Pencere aydınlanmış , kuşların cıvıltıları başlamıştı , kahvaltı yapılırken Galip amca önce şehri gezelim deyince , babam ve ben birbirimize baktık " gezecek nere var ki " dedi babam , Galip amca emekli öğretmendi güldü ve " siz bana takılın yeter " dedi.
Evden çıkınca babam " bizim araba ile gezelim " dedi , Galip amcanın yüzünde yine o tatlı gülüş vardı ," gerek yok yürüyerek gezeceğiz " dedi , kafamda " nereyi gezeceğiz ki , arabasız yoruluruz , küçük bir çarşı yada bir Avm " düşüncesi vardı , şehrin merkezine gelmiştik ..
Kırşehir ’ de ilk durağımız şehir merkezinde bulunan bir tepe oldu , önce şaşırdım , çünkü Kırşehir dümdüz bir alan üzerine kurulmuş bir şehir , böyle bir düzlüğün içinde , şehrin tam da ortasında bir tepenin ne işi vardı ?
Galip amcaya bu soruyu sordum Galip amca öğretmenliğin verdiği bilgileri ve araştırmaları sonucu olan bilgilerini bize aktardı ;
" İlkçağlarda insanlar bildiğiniz gibi ovalara şehir kurmazlar , herhangi bir saldırı karşısında en iyi korunaklar olan tepeleri kullanırlardı , mecburen düzlük bir alana kurulacaksa buraya da suni bir tepe yığılır şehir bu tepenin üzerine yapılan kale içerisine kurulurdu , Konya Alaaddin Tepesi gibi işte bu tepede böyle bir yığma tepedir , burada eskiden bir kale varmış ve o kale yüzünden bu tepeye kale denir , burasının araştırıldığını ve yapılan ve halen devam eden yüzey çalışmalarında geçmişi M.Ö. 3000 ’ lere kadar dayanan buluntuların olduğunu söyleyerek devam etti;
" Konya Alaaddin Tepesi ' nde olduğu gibi tepenin en başında tarihî bir cami var , caminin ismi Alaaddin Camidir Anadolu Selçuklu ' nun çalışkan ve yapıcı hükümdarı buraya da bir cami yaptırmış " tepeyi gezmiştik , aşağı yukarı tepe Kırşehir ' e hakim bir noktadaydı ve Galip amca da bayağı güzel anlatmıştı.
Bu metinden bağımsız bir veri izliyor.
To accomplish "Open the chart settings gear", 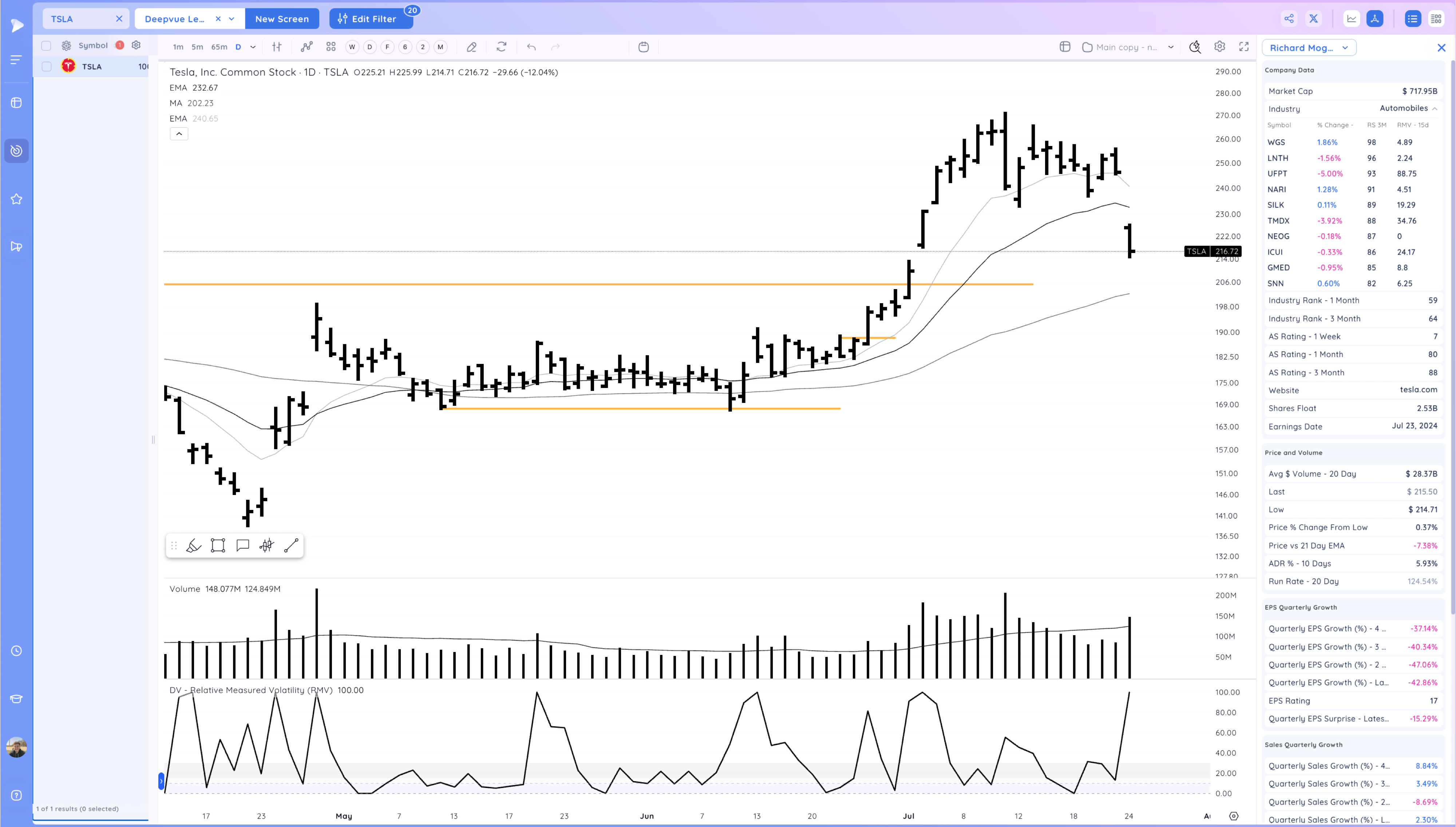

Kaleden aşağı inerken Galip amca " Sıradaki durağımızın meşhur bir kişinin evi olduğunu " söyleyince şaşırdım Kırşehir ve ünlü birisinin evi sabırsızlıkla hem yürüyor , hemde bekliyordum , döne döne kalenin eteklerinden inip çevresi sütunlarla çevrili içerisinde yapılar bulunan ortasında küçük bir camii olan bir yere geldik Galip amca anlatmaya başladı
"Ahiliğin kurucusu Ahi Evran Hazretleri , Kırşehir denilince akla gelen en önemli isimlerden birisi de Ahi Evran ' dır , Türklerin Anadolu ' ya ilk girdikleri yıllarda Anadolu ’ da her şeyi ile Bizans ve Hıristiyan kültürü hâkim , kılıçla elde edilen fetihler geçici olur tıpkı Moğollarınki gibi , asıl olan kültür ve sanatla elde edilen üstünlüktür ..
Türkler o yıllarda sadece debbağlıkta ileridirler , peki Anadolu ' da nasıl tutunacaklardır?
İşte bu sırada insanımızı her şeyi ile örgütleyen Ahi Evran , Hacı Bektaş , Kaya Şeyhi , Aşıkpaşa gibi ileri düşünceli insanlar çıkar.
Kültürde , sanatta , uğraştıkları işlerde branşlaştırırlar insanları , meslek grupları oluşturulur , her bir mesleğin bir piri vardır.
Tam bir otokontrol sağlanır , her meslek grubunun şeyhi , yani bugünkü adıyla bir dernek başkanı vardır , denetlemeler yapılır , kalite kontrol sistemi geliştirilir ,
Akşamları ve hafta sonları eğitim programları uygulanmaya başlanır , böylece kısa süre içerisinde Anadolu ticaretinin büyük bir kısmı Türklerin eline geçer , çünkü Bizans esnafı kendi öz kardeşini bile üç kuruşa satmaya hazır bir ahlaka sahiptir ..!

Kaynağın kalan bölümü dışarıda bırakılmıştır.